In the Staff’s Statement, the Staff noted that companies should evaluate “whether there is a control deficiency or deficiencies.” The Company also considered Commission Guidance Regarding Management’s Report on Internal Control Over Financial Reporting Under Section 13(a) or 15(d) of the Securities Exchange Act of 1934, as amended (RELEASE NOS. 33-8810; 34-55929; FR-77; File No. S7-24-06) which states that the basis for the determination of a weakness in internal controls begins with the occurrence of a control deficiency or combination of control deficiencies in the internal control over financial reporting. Therefore, management has determined that there was no weakness (whether significant or material) in the Company’s disclosure controls and procedures because a control deficiency was not present.

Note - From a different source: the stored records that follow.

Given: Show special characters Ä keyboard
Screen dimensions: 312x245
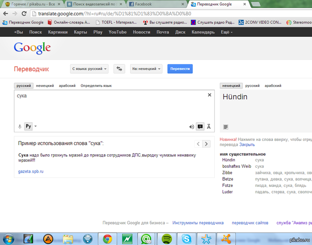Looking at the screenshot, I should pos(209,127).
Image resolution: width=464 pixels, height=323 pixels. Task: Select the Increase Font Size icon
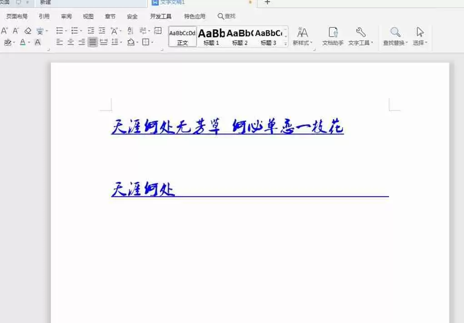point(4,31)
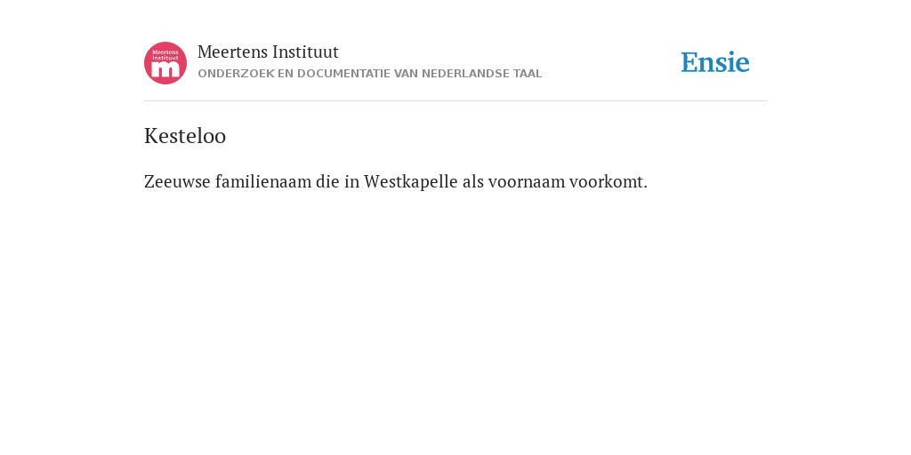
Task: Select the word Meertens in the header title
Action: pyautogui.click(x=232, y=52)
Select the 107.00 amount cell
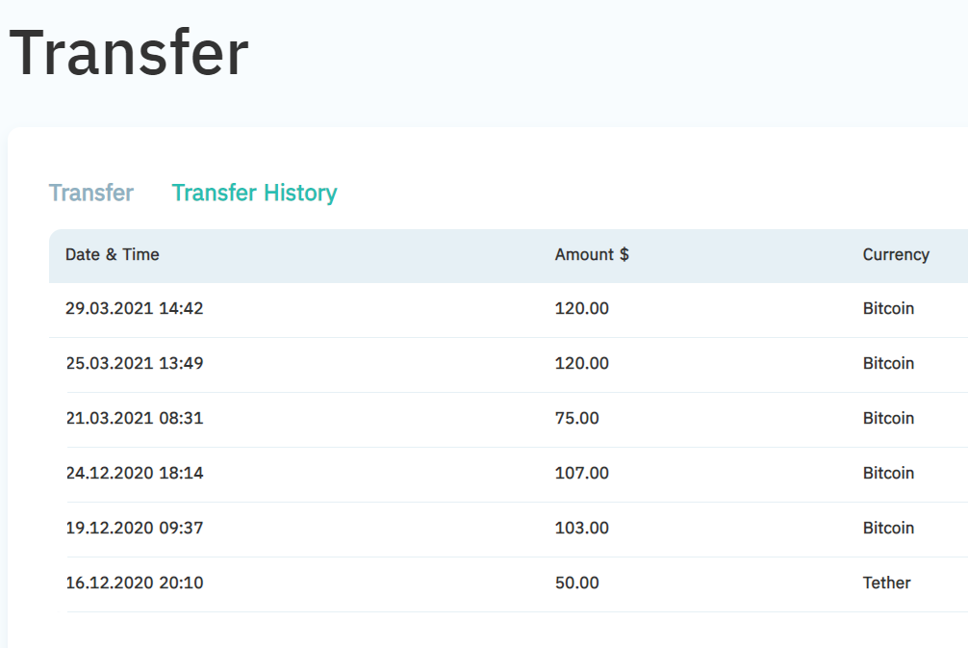This screenshot has height=648, width=968. click(581, 473)
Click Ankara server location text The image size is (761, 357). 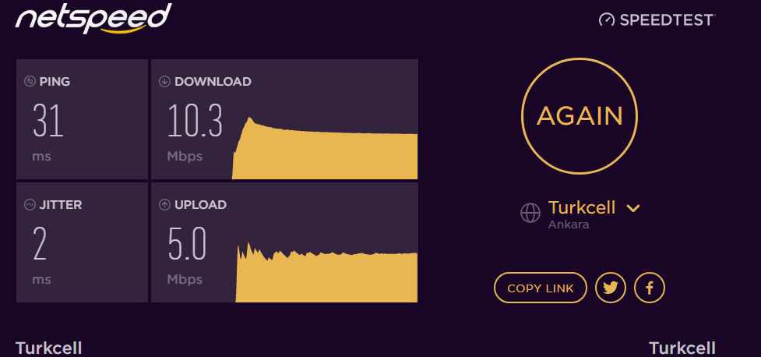569,225
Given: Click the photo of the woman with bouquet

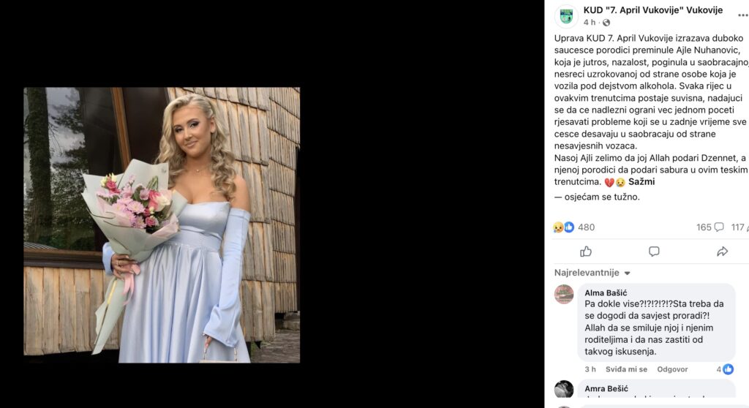Looking at the screenshot, I should [x=162, y=225].
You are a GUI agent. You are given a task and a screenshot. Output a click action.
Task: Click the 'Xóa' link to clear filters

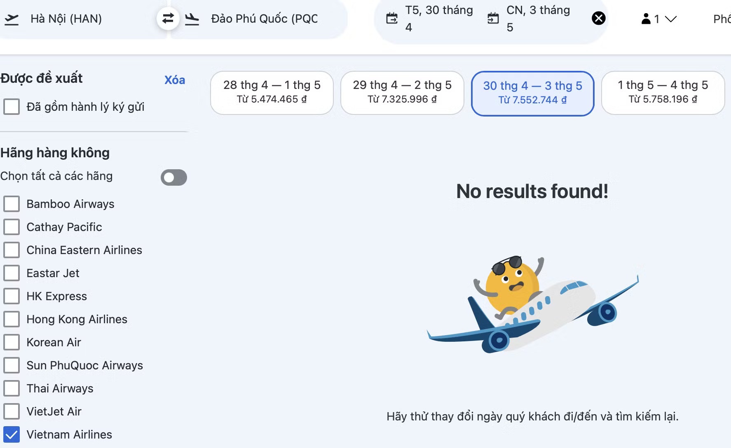click(x=175, y=80)
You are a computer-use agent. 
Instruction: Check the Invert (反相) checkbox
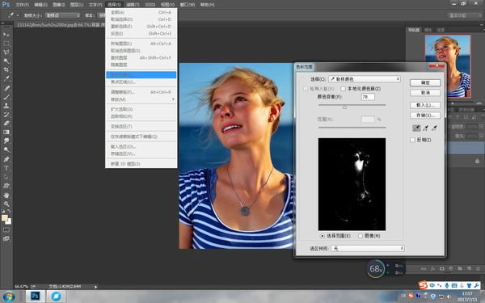pos(412,140)
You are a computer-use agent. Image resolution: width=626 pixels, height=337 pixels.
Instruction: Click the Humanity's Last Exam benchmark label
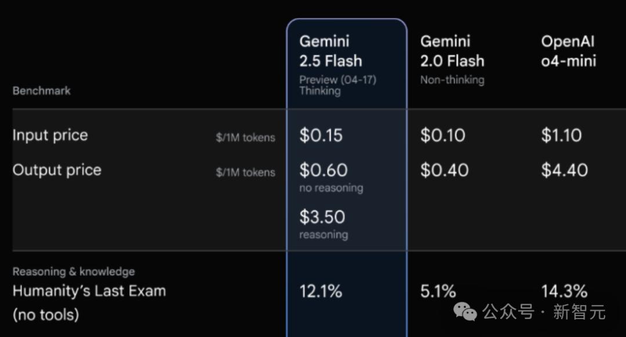click(89, 291)
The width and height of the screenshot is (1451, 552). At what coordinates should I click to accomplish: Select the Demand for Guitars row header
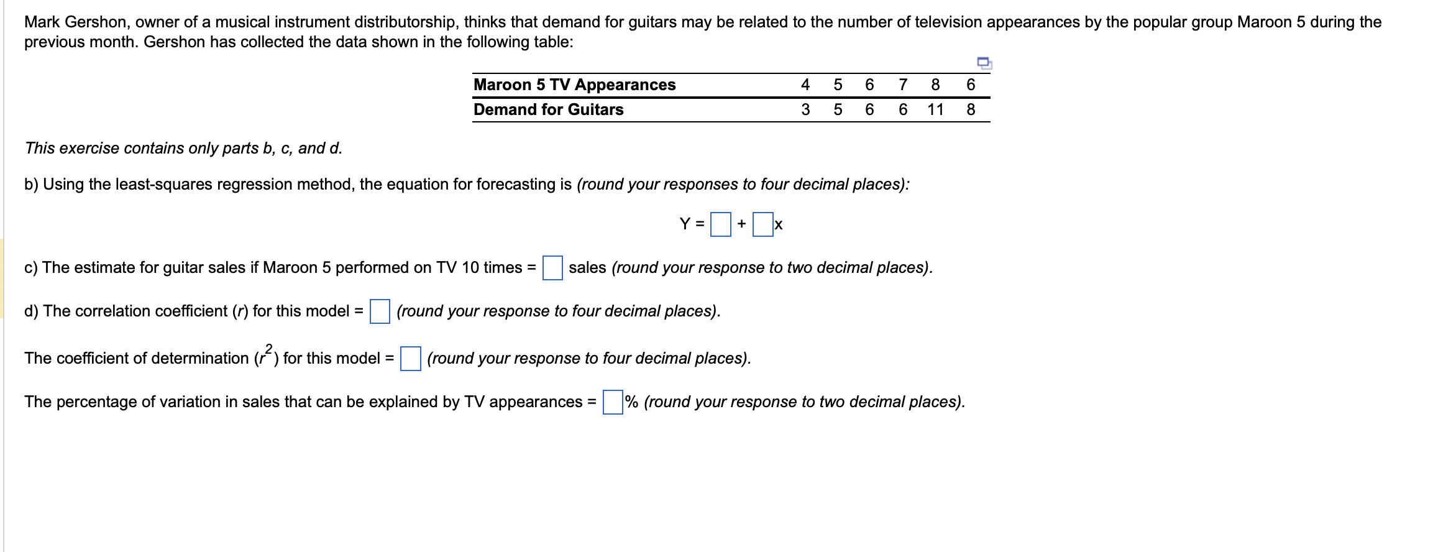(547, 110)
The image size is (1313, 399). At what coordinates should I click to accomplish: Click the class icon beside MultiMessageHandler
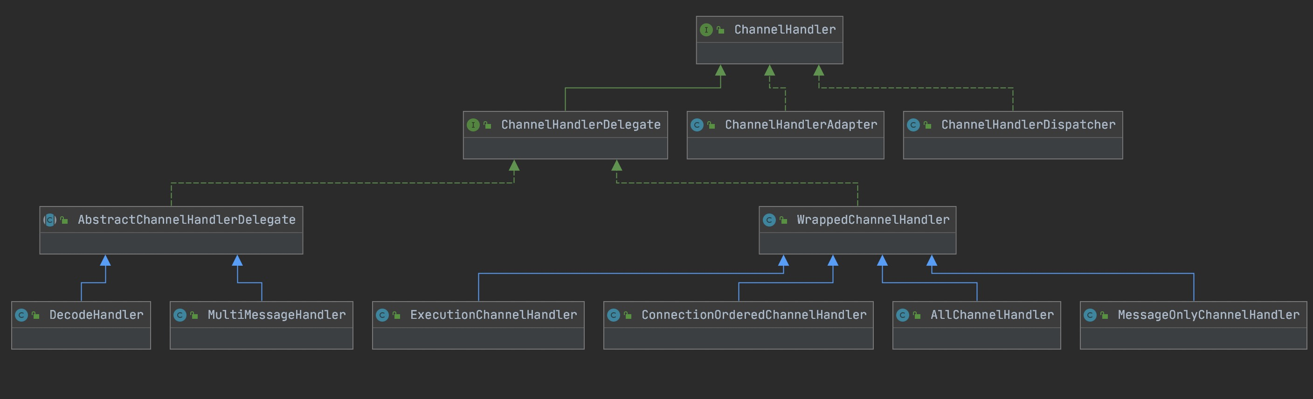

Accordingly, management does not believe that all restatements, regardless of facts or circumstances leading to the restatement, necessarily require the conclusion that the Company’s disclosure controls and procedures were deficient. In the Company’s case, in light of the diligence that the Company applied to determining the original accounting, and the fact that such determination was consistent with prevailing industry practice, the Company does not believe that the restatement warrants such a conclusion. Additionally, management has determined that the restatement does not impact the assessment of the Company’s chief executive officer and chief financial officer regarding effectiveness of the disclosure controls and procedures as of the end of the periods covered by the restatement.




Securities and Exchange Commission
September 24, 2021
Page 3

Should you have any further comments or questions with regard to the foregoing, please contact Scott D. Miller of Sullivan & Cromwell LLP via telephone on (212) 558-3109 or via e-mail (millersc@sullcrom.com).

Very truly yours,

/s/ R. Stanton Dodge
Name:R. Stanton Dodge
Title:Chief Legal Officer and Secretary
cc:
Jason Park, Chief Financial Officer, DraftKings Inc.
Erik Bradbury, Chief Accounting Officer, DraftKings Inc.